*Supplied records*
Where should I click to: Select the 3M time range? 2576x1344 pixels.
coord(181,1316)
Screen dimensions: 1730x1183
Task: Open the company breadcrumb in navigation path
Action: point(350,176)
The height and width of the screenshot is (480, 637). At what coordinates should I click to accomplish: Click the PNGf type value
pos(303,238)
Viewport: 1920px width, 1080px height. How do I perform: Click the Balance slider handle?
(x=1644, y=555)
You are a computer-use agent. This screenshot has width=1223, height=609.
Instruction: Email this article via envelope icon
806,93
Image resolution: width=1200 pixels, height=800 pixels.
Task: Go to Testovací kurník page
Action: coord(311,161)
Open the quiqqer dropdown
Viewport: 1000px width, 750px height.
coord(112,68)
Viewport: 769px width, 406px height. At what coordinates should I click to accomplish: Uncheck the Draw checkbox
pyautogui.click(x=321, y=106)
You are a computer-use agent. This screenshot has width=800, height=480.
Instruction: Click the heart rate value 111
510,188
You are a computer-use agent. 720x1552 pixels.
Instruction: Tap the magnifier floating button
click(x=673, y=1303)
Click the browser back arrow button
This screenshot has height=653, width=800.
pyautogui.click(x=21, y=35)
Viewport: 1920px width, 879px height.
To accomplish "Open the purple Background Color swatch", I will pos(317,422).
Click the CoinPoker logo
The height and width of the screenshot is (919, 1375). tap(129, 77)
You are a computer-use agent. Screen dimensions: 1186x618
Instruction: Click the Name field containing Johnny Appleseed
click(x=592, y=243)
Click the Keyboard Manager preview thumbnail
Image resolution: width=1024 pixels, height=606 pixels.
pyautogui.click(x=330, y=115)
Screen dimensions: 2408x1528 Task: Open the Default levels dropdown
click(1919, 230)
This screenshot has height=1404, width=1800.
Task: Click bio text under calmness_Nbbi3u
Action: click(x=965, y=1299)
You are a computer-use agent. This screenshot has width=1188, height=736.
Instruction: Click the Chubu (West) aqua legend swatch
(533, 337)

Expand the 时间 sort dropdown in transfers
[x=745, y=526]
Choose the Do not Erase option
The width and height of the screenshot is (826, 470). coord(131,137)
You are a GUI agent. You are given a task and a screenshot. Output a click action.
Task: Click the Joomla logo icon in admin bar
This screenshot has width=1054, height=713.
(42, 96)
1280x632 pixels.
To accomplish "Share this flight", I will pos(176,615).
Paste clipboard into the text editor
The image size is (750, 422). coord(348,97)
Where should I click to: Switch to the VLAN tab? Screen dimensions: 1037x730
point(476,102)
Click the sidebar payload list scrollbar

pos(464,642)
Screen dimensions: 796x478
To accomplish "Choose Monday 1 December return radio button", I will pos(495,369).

*Task details*
Please reproduce every one of the entries above word for word.

*The response*
Where should I click to: Select the 3M time range? 2576x1344 pixels.
coord(181,1316)
Screen dimensions: 1730x1183
Task: Open the company breadcrumb in navigation path
Action: point(350,176)
The height and width of the screenshot is (480, 637). At what coordinates should I click to accomplish: Click the PNGf type value
pos(303,238)
Viewport: 1920px width, 1080px height. How do I perform: Click the Balance slider handle?
(x=1644, y=555)
You are a computer-use agent. This screenshot has width=1223, height=609.
Instruction: Email this article via envelope icon
806,93
Image resolution: width=1200 pixels, height=800 pixels.
Task: Go to Testovací kurník page
Action: coord(311,161)
Open the quiqqer dropdown
Viewport: 1000px width, 750px height.
coord(112,68)
Viewport: 769px width, 406px height. At what coordinates should I click to accomplish: Uncheck the Draw checkbox
pyautogui.click(x=321, y=106)
You are a computer-use agent. This screenshot has width=800, height=480.
Instruction: Click the heart rate value 111
510,188
You are a computer-use agent. 720x1552 pixels.
Instruction: Tap the magnifier floating button
click(x=673, y=1303)
Click the browser back arrow button
This screenshot has height=653, width=800.
pyautogui.click(x=21, y=35)
Viewport: 1920px width, 879px height.
To accomplish "Open the purple Background Color swatch", I will pos(317,422).
Click the CoinPoker logo
The height and width of the screenshot is (919, 1375). tap(129, 77)
You are a computer-use agent. Screen dimensions: 1186x618
Instruction: Click the Name field containing Johnny Appleseed
click(x=592, y=243)
Click the Keyboard Manager preview thumbnail
Image resolution: width=1024 pixels, height=606 pixels.
pyautogui.click(x=330, y=115)
Screen dimensions: 2408x1528 Task: Open the Default levels dropdown
click(1919, 230)
This screenshot has height=1404, width=1800.
Task: Click bio text under calmness_Nbbi3u
Action: click(x=965, y=1299)
You are a computer-use agent. This screenshot has width=1188, height=736.
Instruction: Click the Chubu (West) aqua legend swatch
(533, 337)

Expand the 时间 sort dropdown in transfers
[x=745, y=526]
Choose the Do not Erase option
The width and height of the screenshot is (826, 470). coord(131,137)
You are a GUI agent. You are given a task and a screenshot. Output a click action.
Task: Click the Joomla logo icon in admin bar
This screenshot has width=1054, height=713.
(42, 96)
1280x632 pixels.
To accomplish "Share this flight", I will pos(176,615).
Paste clipboard into the text editor
The image size is (750, 422). coord(348,97)
Where should I click to: Switch to the VLAN tab? Screen dimensions: 1037x730
point(476,102)
Click the sidebar payload list scrollbar

pos(464,642)
Screen dimensions: 796x478
To accomplish "Choose Monday 1 December return radio button", I will pos(495,369).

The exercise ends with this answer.